The fourth floor of the Design and Innovation Building will feature an Entrepreneurship Center that creates an environment where the community innovation ecosystem collides with university innovators and entrepreneurs. It provides communal space, as well as meeting rooms for community entrepreneurs and funders to accelerate the creation and launch of UC San Diego companies and other organizations.
“The Design and Innovation Building is a symbiotic environment, bringing people from across our regional innovation ecosystem together with our most entrepreneurial students and faculty,” said Associate Vice Chancellor for Innovation and Commercialization Paul Roben. “The space will push the limits of ingenuity and define new standards on how to apply and scale innovation and entrepreneurship.”
A destination for the community
The campus community is encouraged to visit Patent Models: A Celebration of American Invention, an exhibition within the Design and Innovation Building that celebrates American ingenuity, sponsored by Qualcomm Incorporated. Running through the spring, the exhibition features 15 patent models from the collection of Hagley Museum and Library in Wilmington, Del. From 1790 to approximately 1880, patent models, or small-scale models of an invention, were required by the U.S. Patent Office when submitting a patent application. These models showcase the breadth and depth of American industry and ingenuity—from telecommunications to medicine to the maritime trades and beyond. They also showcase the diversity of inventors over a nearly-50-year period, revealing a global community of inventors who participated in the American intellectual property system. Of special note are patent models from women inventors, highlighting the significance of inclusive innovation.

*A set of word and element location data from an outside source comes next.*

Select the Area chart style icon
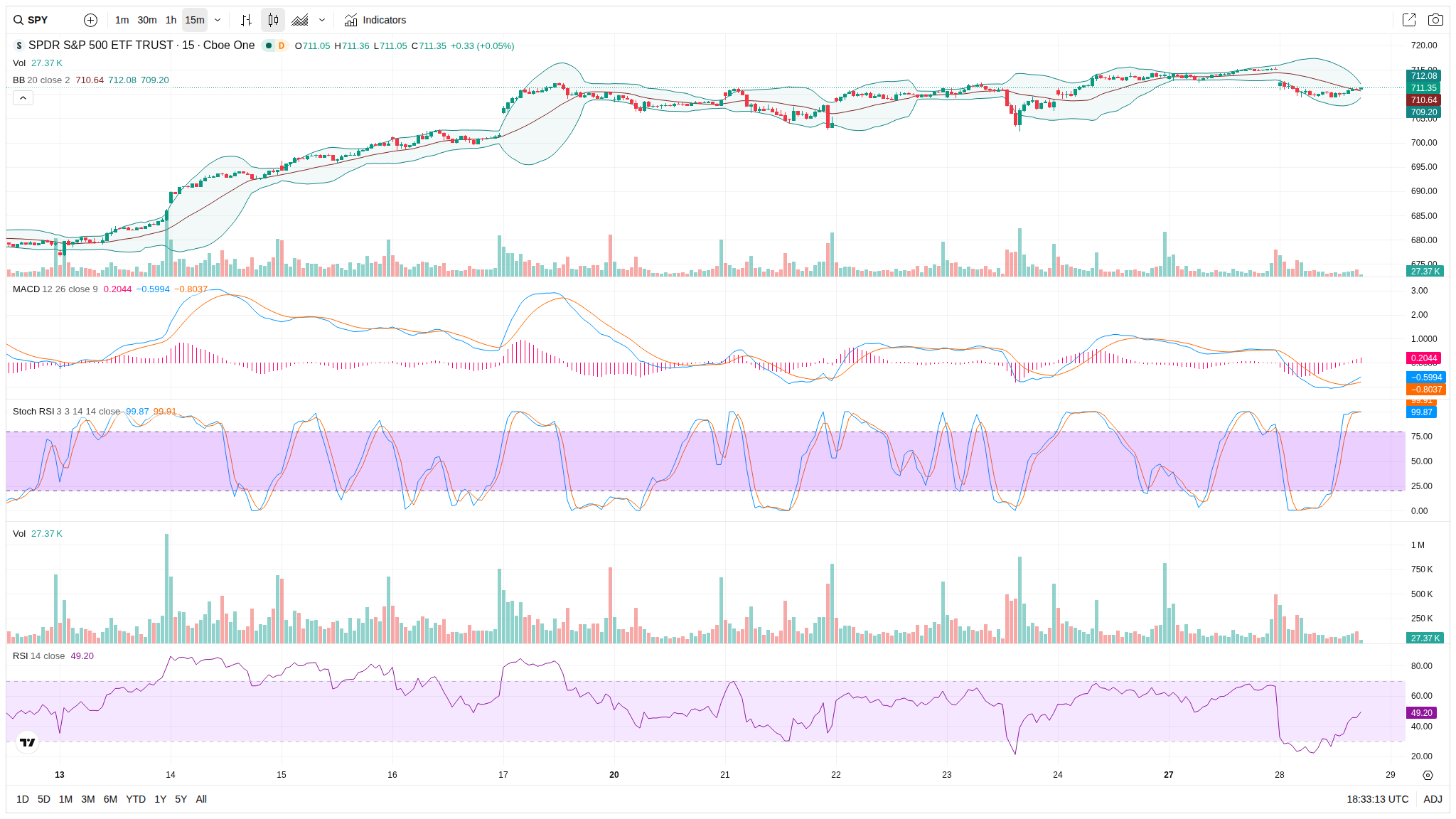 [300, 20]
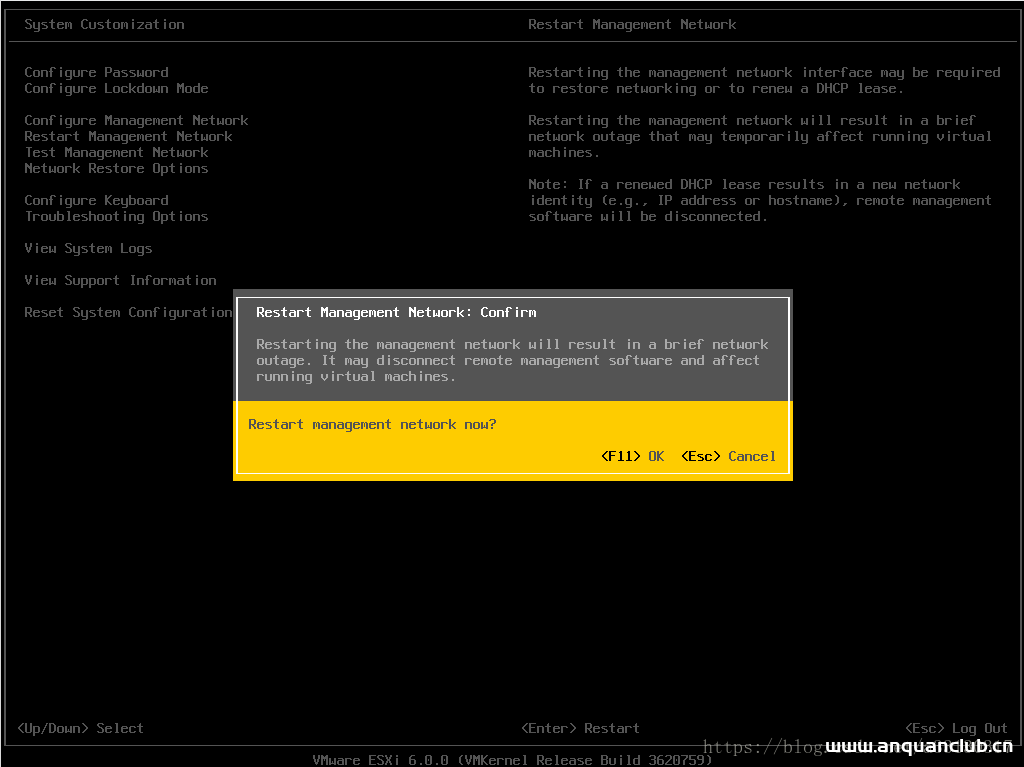Cancel the restart with <Esc> Cancel
The width and height of the screenshot is (1024, 767).
(728, 456)
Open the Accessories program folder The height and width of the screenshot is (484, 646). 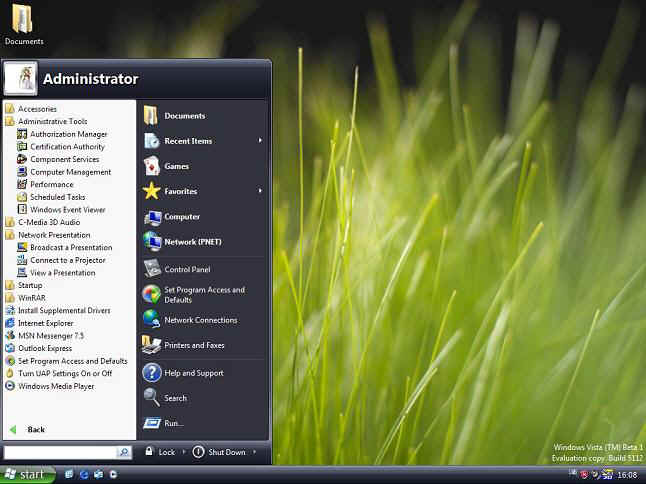[x=37, y=108]
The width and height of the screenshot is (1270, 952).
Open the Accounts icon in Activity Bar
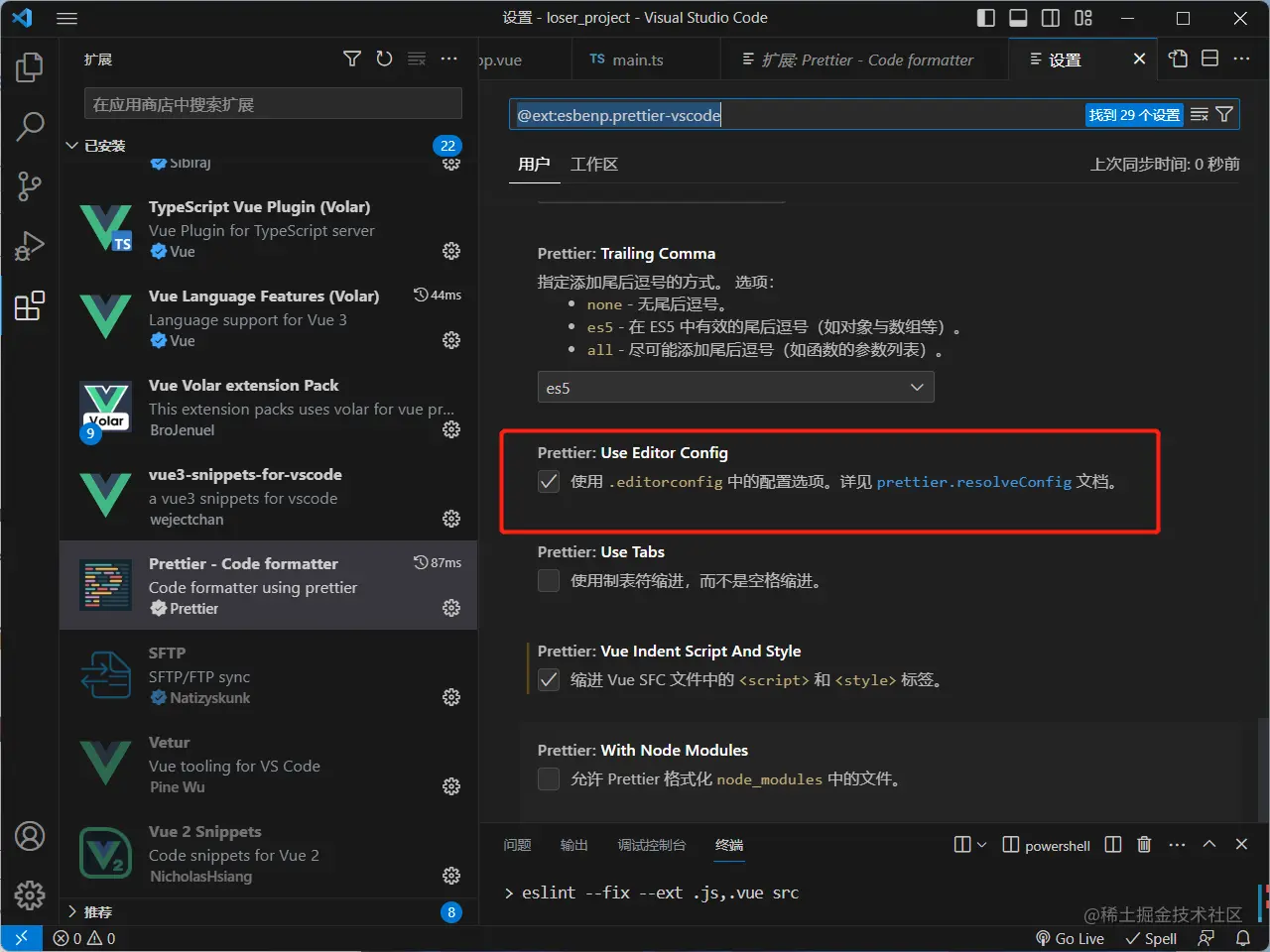30,836
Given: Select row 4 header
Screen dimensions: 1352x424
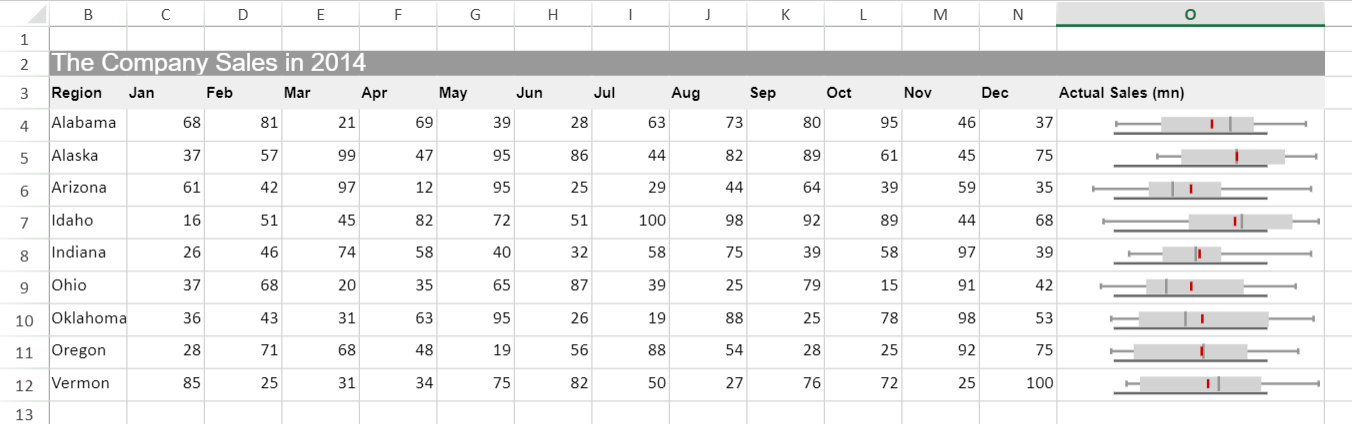Looking at the screenshot, I should pos(24,125).
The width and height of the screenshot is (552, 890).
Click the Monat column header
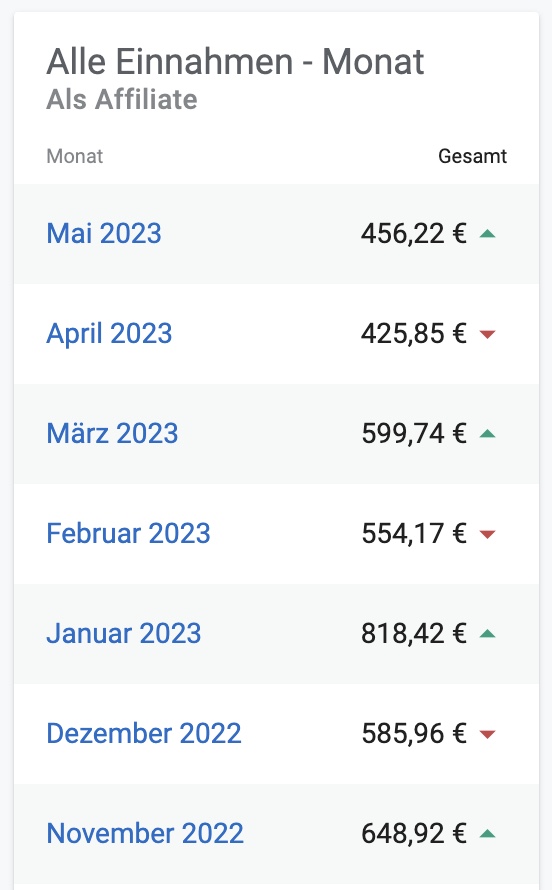74,156
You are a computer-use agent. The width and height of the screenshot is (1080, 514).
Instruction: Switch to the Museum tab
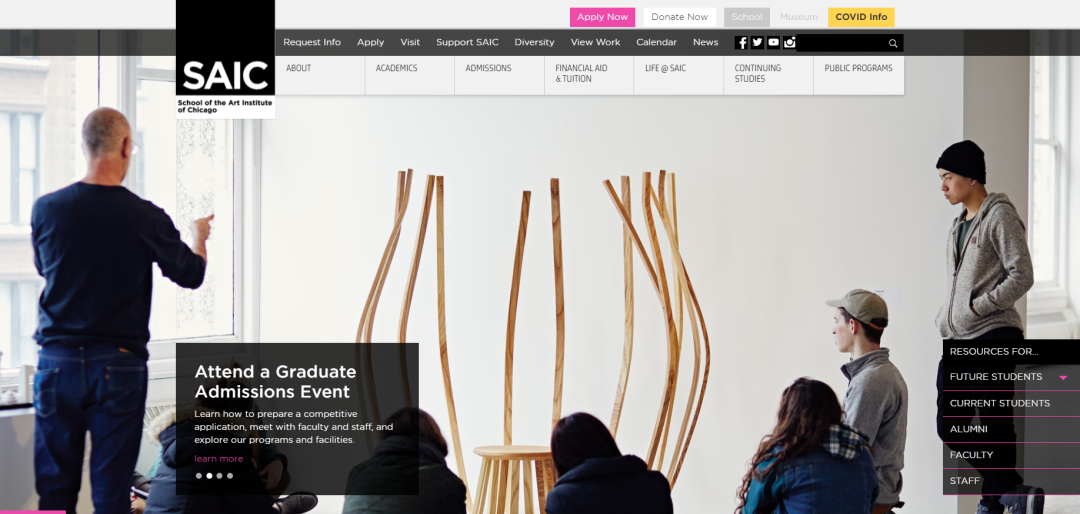click(799, 17)
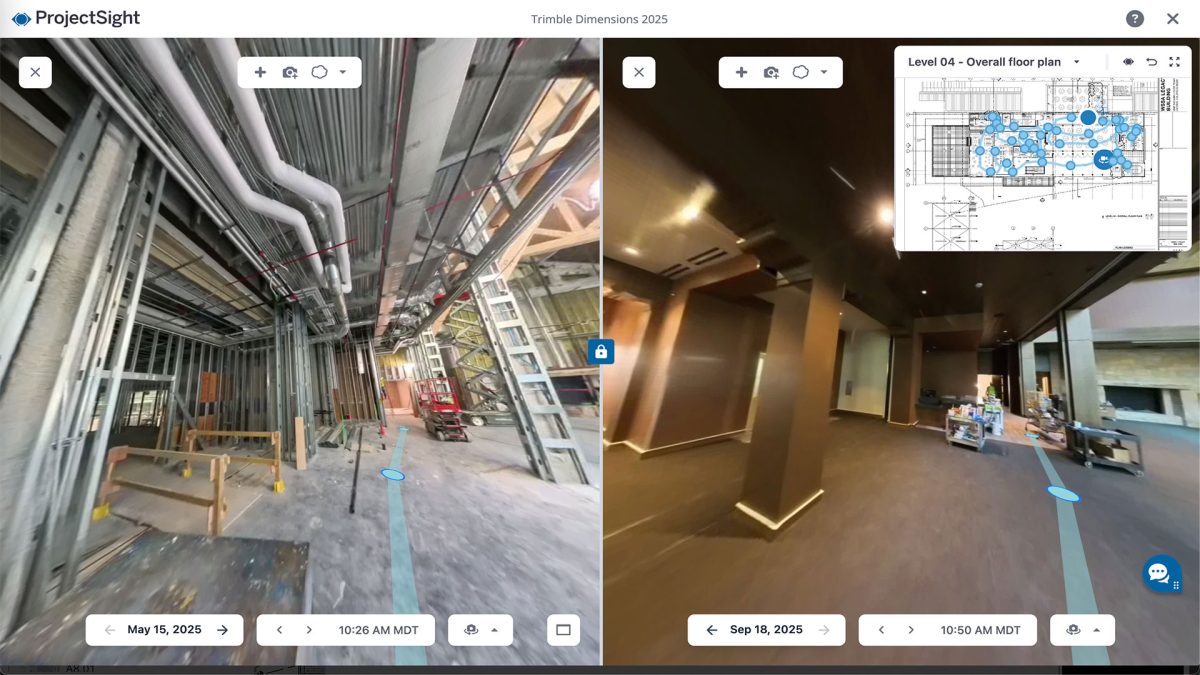1200x675 pixels.
Task: Open the chat bubble in bottom right corner
Action: coord(1158,573)
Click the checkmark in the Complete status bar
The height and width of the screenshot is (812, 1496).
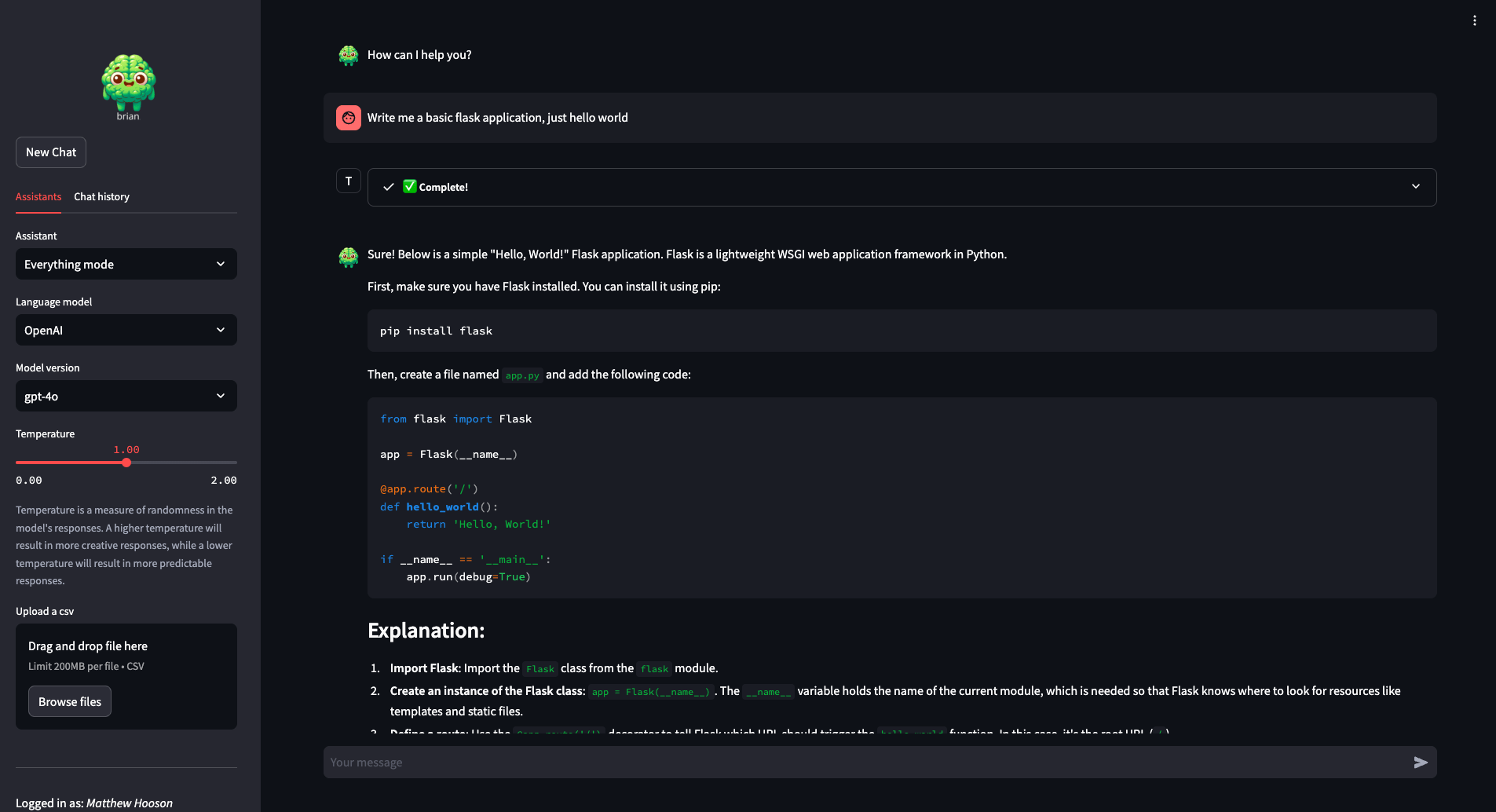[x=389, y=187]
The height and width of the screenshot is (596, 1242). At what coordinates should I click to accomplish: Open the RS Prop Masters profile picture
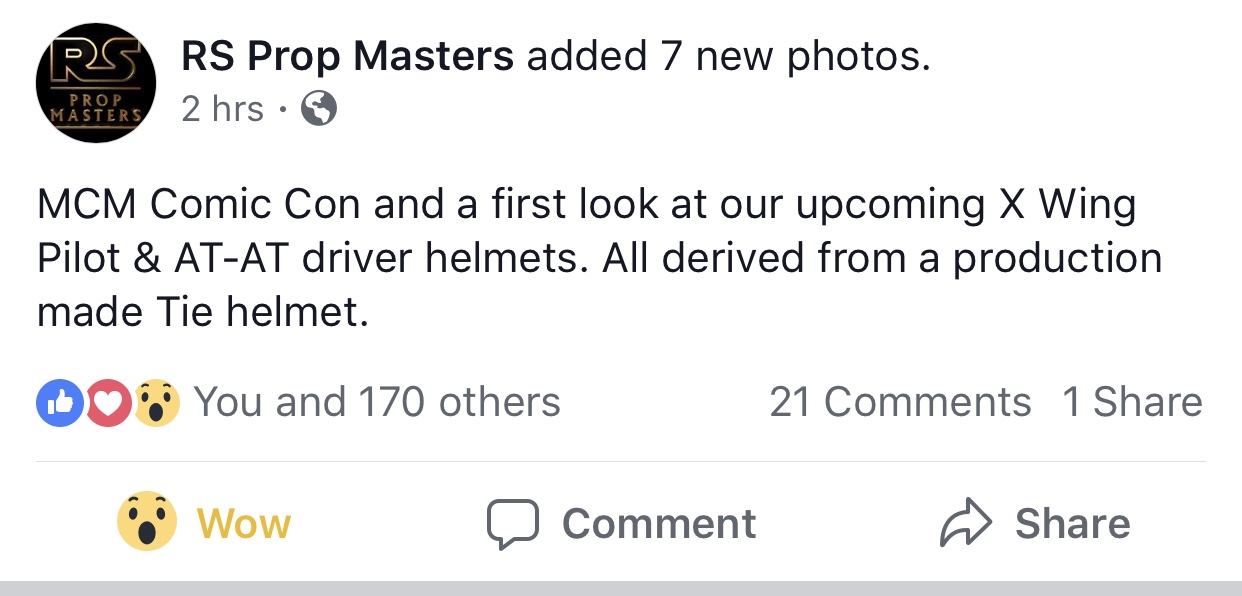pos(96,83)
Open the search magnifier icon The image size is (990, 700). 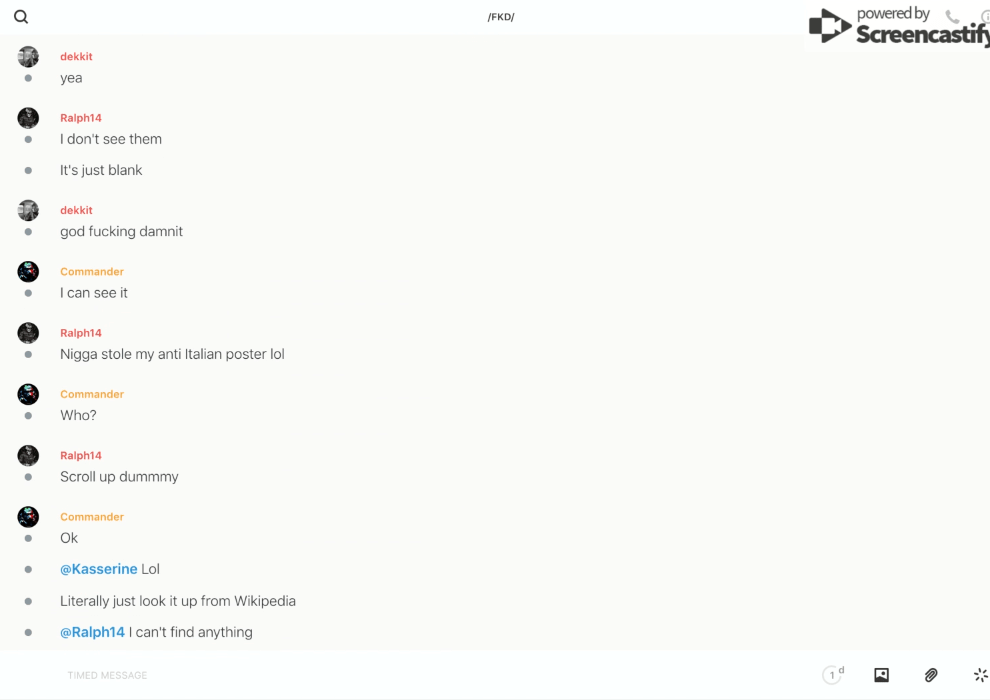click(x=21, y=17)
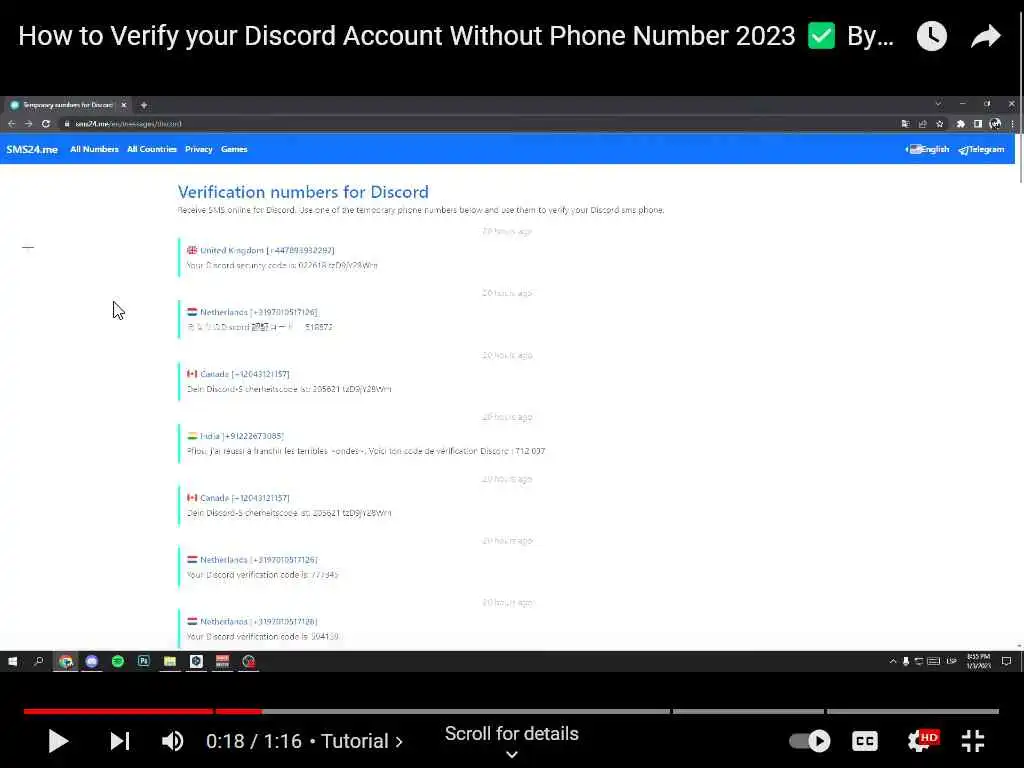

The Design and Innovation Building is located at the first of two new campus stations on the UC San Diego Blue Line trolley, which will open on November 21, further connecting changemakers from across the region. From the trolley platform, riders can witness work in progress through large windows on the Design Lab’s exterior. In addition, the San Diego Metropolitan Transit System (MTS) is collaborating with the university to link the biotech hubs north of campus to this area, supporting internships, research partnerships with the private sector and technology transfer.
“The Design and Innovation Building is a new model, where people collaborate in an open spirit,” said Robert Continetti, Senior Associate Vice Chancellor for Academic Affairs. “There is a real need for a space where diverse and disruptive ideas come together, and this new building provides one.”